Etats-Unis : la guerre des datacenters est lancée

Face à l’explosion de la demande de datacenters, de nombreuse oppositions s’élèvent. Mais c’est également une guerre qui s’annonce entre les opérateurs de datacenters pour s’approprier les ressources foncières, énergétiques… et communautaires !

Tribune d'Yves Grandmontagne, rédacteur en chef de DCmag

La croissance du cloud et de l’Intelligence Artificielle entraîne l’explosion de la demande de datacenters. Et aux Etats-Unis, ces derniers sont plutôt bien accueillis par des comtés et des villes séduits par les hyperscalers et à la recherche financement et de créations d’emplois.

Bien évidemment, un tel succès s’accompagne également d’oppositions. Surtout qu’après les grands hubs, qualifiés de villes Tier 1, les entreprises technologiques cherchent à s’implanter dans dans le paysage américain sur les villes Tier 2 ou plus, et à proximité de la production d’électricité.

Les oppositions se font toujours plus fortes : les datacenters ‘moyens’ créent peu d’emplois, le réseau électrique est mis sous tension, les installations sont trop proches des habitations, les générateurs diesel polluent… Nous connaissons la litanie des reproches qui sont faits aux datacenters.

Une nouvelle opposition, plus structurée, plus politique, émerge aujourd’hui : la puissance des hyperscalers fait craindre pour la santé économique, sociale et environnementale des communautés.

Les datacenters sont présentés comme une riche source de taxe foncière, mais est-ce suffisant pour ne pas contre-carrer leur implantation, surtout à proximité des habitations ? Et il apparaît que très souvent, ces rentrées dans les caisses des villes sont inférieures aux incitations fiscales dont ils bénéficient.
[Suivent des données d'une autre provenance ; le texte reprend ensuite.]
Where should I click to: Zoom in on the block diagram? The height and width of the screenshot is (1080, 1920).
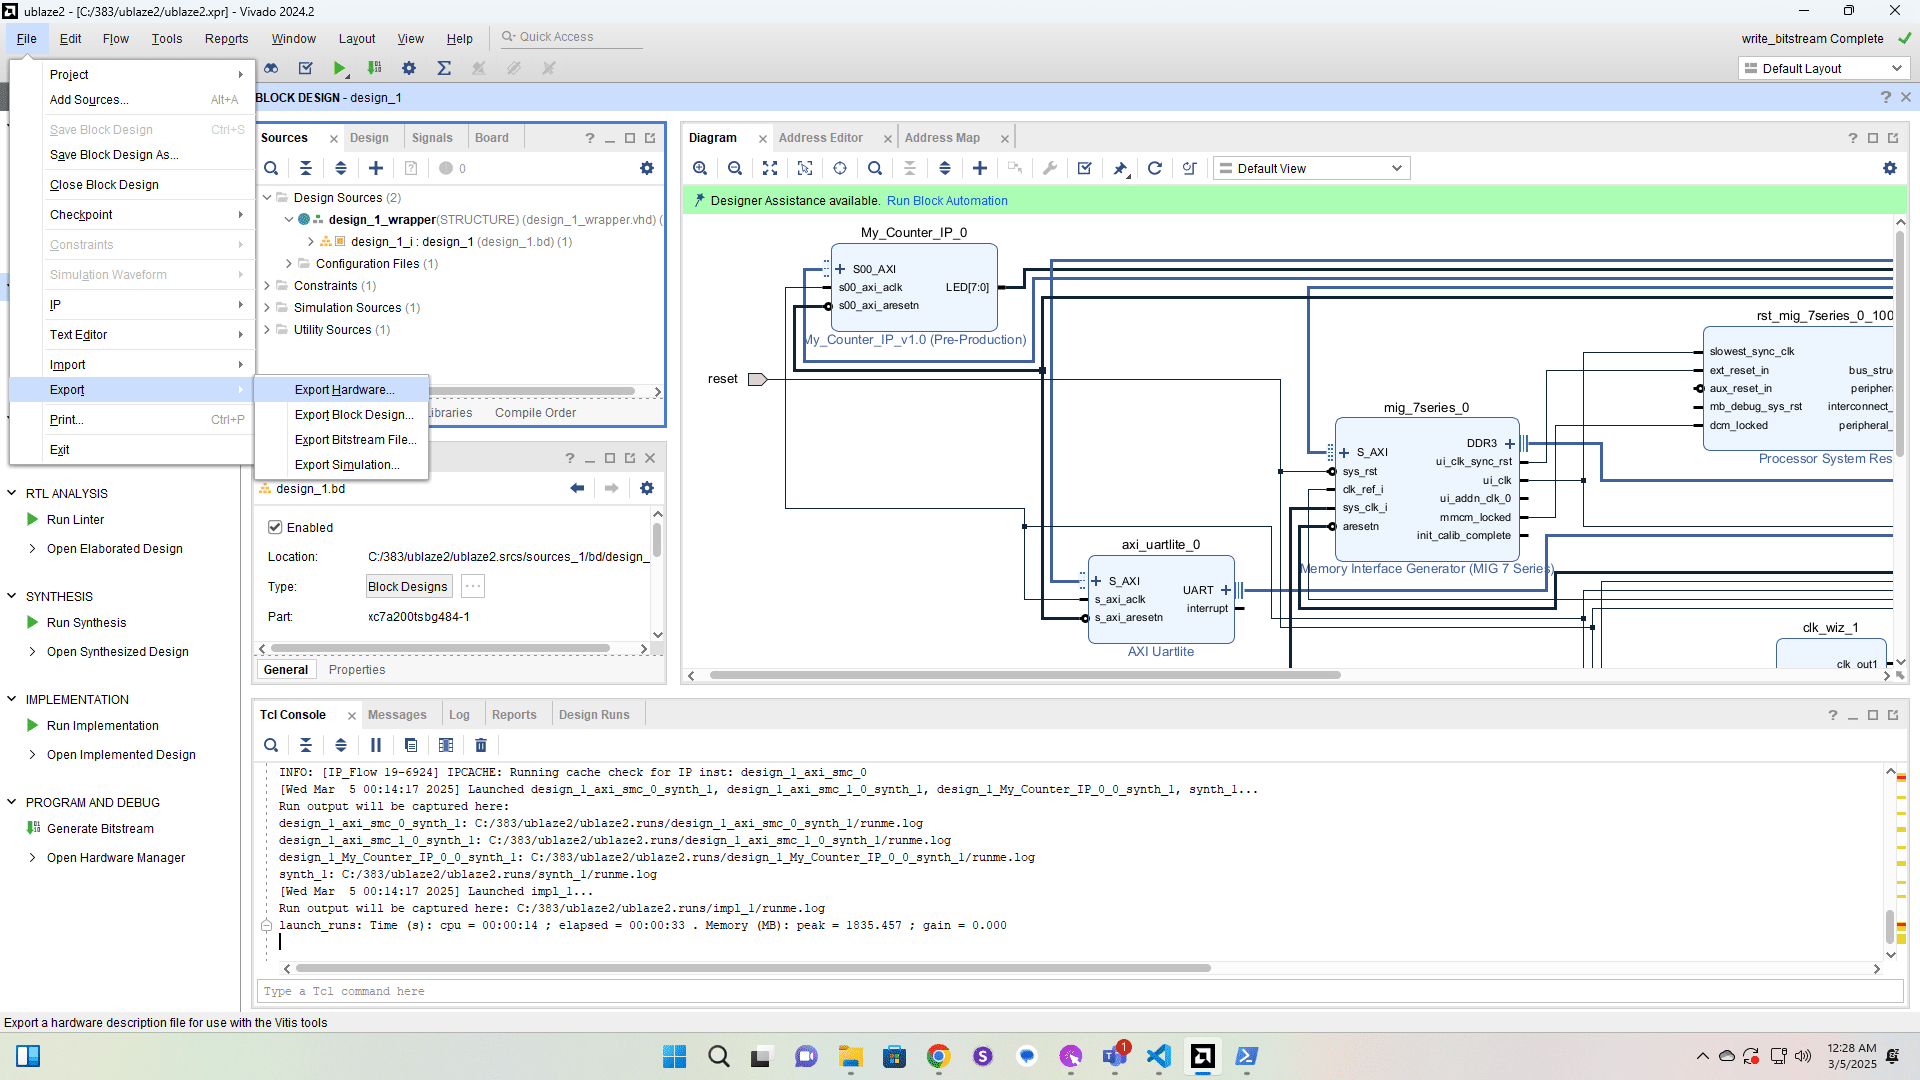[x=700, y=168]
L’exemple d’Amazon est significatif : dans le comté de Morrow, dans l’Oregon, AWS a construit cinq datacenters et payé environ 34 millions de dollars de taxes. Mais dans le même temps, il a reçu un allègement fiscal de 66 millions de dollars. Les sympathisants d’AWS soulignent les 1,7 million de dollars de ‘dons bienfaisance’ versés par le géant du cloud, qui ont permis de recruter un agent scolaire et d’acquérir une nouvelle grande échelle pour les pompiers.

Mais pour les autres le compte n’y est pas. Surtout lorsqu’un accord a été conclu entre le comté de Morrow et AWS pour bénéficier d’environ 1 milliard de dollars d’allègements fiscaux répartis sur 15 ans pour construire cinq nouveaux datacenters ! Et qu’une enquête a révélé que trois anciens élu ayant signé l’accord avec AWS détenaient une participation dans l’entreprise…

Mais c’est une autre guerre qui pointe également dans le monde du datacenter, celle que commencent à se livrer les hyperscalers et leurs partenaires pour trouver de nouveaux emplacements pour les futurs sites. Car il faut du foncier, de l’énergie et de l’eau, et faire en sorte de recevoir un accueil positif des élus.

Et ce n’est pas qu’aux Etats-Unis que les prémices de cette guerre se font ressentir. En France, annoncez que vous êtes porteur d’un projet et vous serez courtisés par des intermédiaires à la recherche d’emplacements pour leurs clients. Et qui nous semble-t-il ne rechignent pas sur le montant du chèque !

Nous assistons à une véritable sur-enchère sur le coût des investissements de base, le foncier principalement, qui justifie également du rapprochement des opérateurs avec des sociétés d’investissement.

Cette guerre devrait donc s’amplifier, gagner de nouveaux territoires, avec une perspective d’augmentation singulière des investissements qui va se traduire par des jeux de séduction entre les porteurs de projets concurrents et des élus attirés par cette nouvelle manne financière. Jeux de séduction, jeux d’oppositions également, avec des sommes investies considérables qui ne risquent pas de calmer les ardeurs des uns comme des autres.